Before we casually shipped warehouses of vegetables across
oceans and refrigerated them, spring was traditionally a lean time in Western
temperate climates, a time when our ancestors had been living on things like salted
meat or grains for months. The first edible greenery, then, gave food a
much-needed injection of vitamins and flavour -- nettles, linden leaves,
hawthorn leaves, sorrel, and most importantly rhubarb.
For this reason, early rhubarb – a vegetable that “thinks
it’s a fruit” -- became an important crop for people who lived in far-northerly
climates like ours, especially if you could “force” it to grow early and long.
“Forcing” rhubarb involves moving the rhubarb into darkened sheds where they
plants shoot upwards – reaching for the light, as it were – and the stalks grow
long and tender. A tiny patch of Yorkshire, UK called the “rhubarb triangle” once
produced 90 per cent of the world’s forced winter rhubarb.
Country people here frequently gave rhubarb away as gifts
for visitors, and newcomers described delivering party invitations door to door
and walking away with armfuls of rhubarb at each house. Many people’s knowledge
of cooking rhubarb, however, extends only to one recipe -- the rhubarb crumble
dessert.
Many other dishes are possible, though – savoury or spicy,
by itself or as a sauce for something else. To make rhubarb you simply have to
deal with its two central facts – 1.) it is very tart, and must be mixed with
other flavours, and 2.) it disintegrates into mush when cooked. That still
leaves a lot of possibilities, though, beyond the one dish everyone makes. For
example:
Savoury rhubarb
spread – take one strip of rashers (bacon), one stalk of rhubarb (about
80g) and two red onions (about 100g). Dice the rasher into small pieces and fry
it for about five minutes or so until they are brown but not yet crisp.
Dice the red onions and put them in, or run them through a
mandolin and break them up into slivers. Also slice the rhubarb with the
mandolin, and mix the onion-and-rhubarb slivers together. After the bacon has
been cooking five minutes or so, drain most of the oil out – save it for later
– and toss the onions and rhubarb in the pan and mix them about. Add pinches of
salt, black pepper, mustard powder and cayenne.
In about ten minutes the onions and rhubarb should cook down
into a maroon paste; tart, savoury and spicy all at once. Once that is done you
can spread the paste over crackers, as I did, or on toast.
Rhubarb-and-cucumber
salad – The key to this is salting the rhubarb and cucumber to take the
edge off the taste. Take one stalk of rhubarb (say, 80g) and one cucumber
(about 150g) and peel the cucumber. Slice both thinly with a mandolin, put them
in a bowl and add about 20g of salt.
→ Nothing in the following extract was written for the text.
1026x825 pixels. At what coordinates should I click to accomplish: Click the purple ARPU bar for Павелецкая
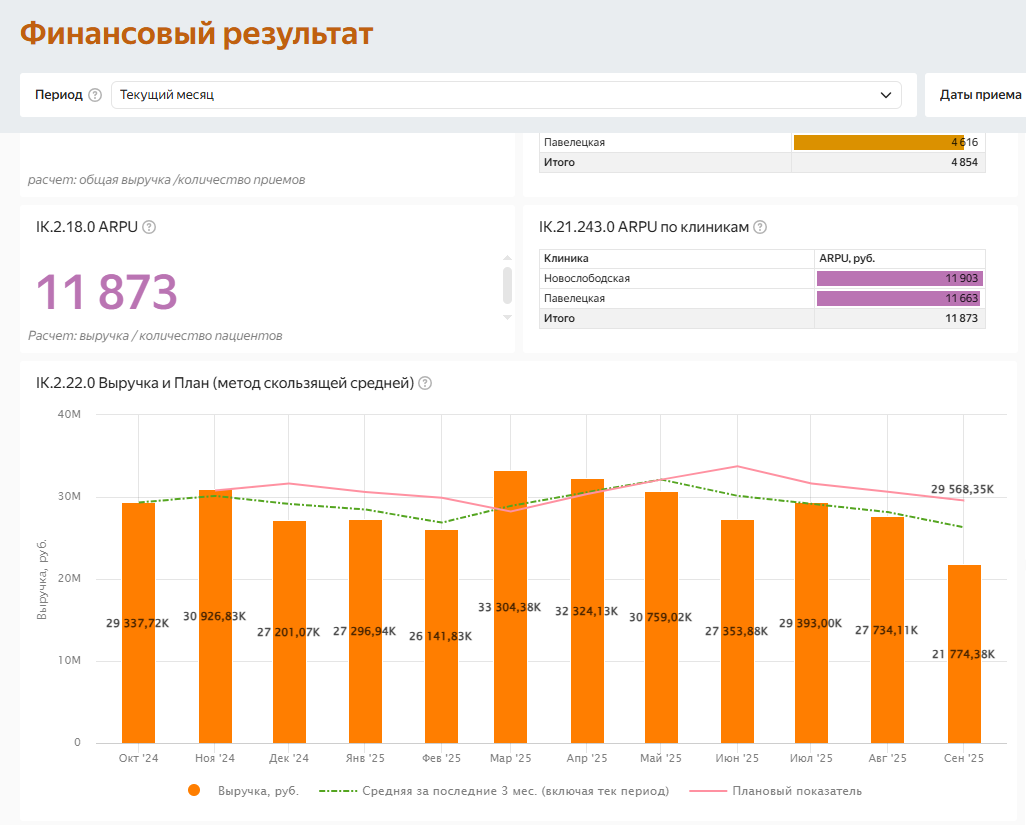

Let the mix sit for an hour or two, and
then wash and drain the vegetables.
For the dressing, mix 200ml or so of some home-made yogurt
or plain yogurt – “Greek style” works best. Chop about 100g or so of herbs – I
used a mix of mint, dill, chives, parsley and Bernard – and mix them in
thoroughly. Mix them with the cucumber and rhubarb, and you have an excellent
salad.
Rhubarb salsa –
Take half a stalk of rhubarb – say, about 50g – and slice it through the
mandolin. Dice half an onion, also about 50g -- and a yellow pepper, of about
50g. Slice one jalapeno pepper in the mandolin. Keep them all separate.
Lightly oil the bottom of a cooking pot, turn the stove on
low and throw in the diced onions. Cook for one minute. Throw in the sliced
rhubarb and jalapeno and cook for two more minutes. Finally, mix in the yellow
pepper and cook for one more minute.
While that is cooking, dice three tomatoes and toss them in,
and turn off the heat. Chop up about 50g of coriander finely and toss that in
as well, and mix everything together well. Add a teaspoon of Siracha sauce, or
some comparable hot sauce, and a dash of garlic salt and black pepper.
Scoop up with nachos, crisps or toast, or eat by itself.
Also appearing in the Kildare Nationalist newspaper. Image courtesy of Wikicommons.
2 comments:
I’ll have to try some of that. To your list I could add an excellent rhubarb sorbet, and I’m trying my hand at rhubarb wine! It’s currently still bubbling away in the cellar.
In solidarity with your article, I went ahead and posted about my own effort to make rhubarb wine. I can’t vouch for this particular process, but people say it’s all doable. I know you posted a while back about fermenting – did you ever try it with rhubarb?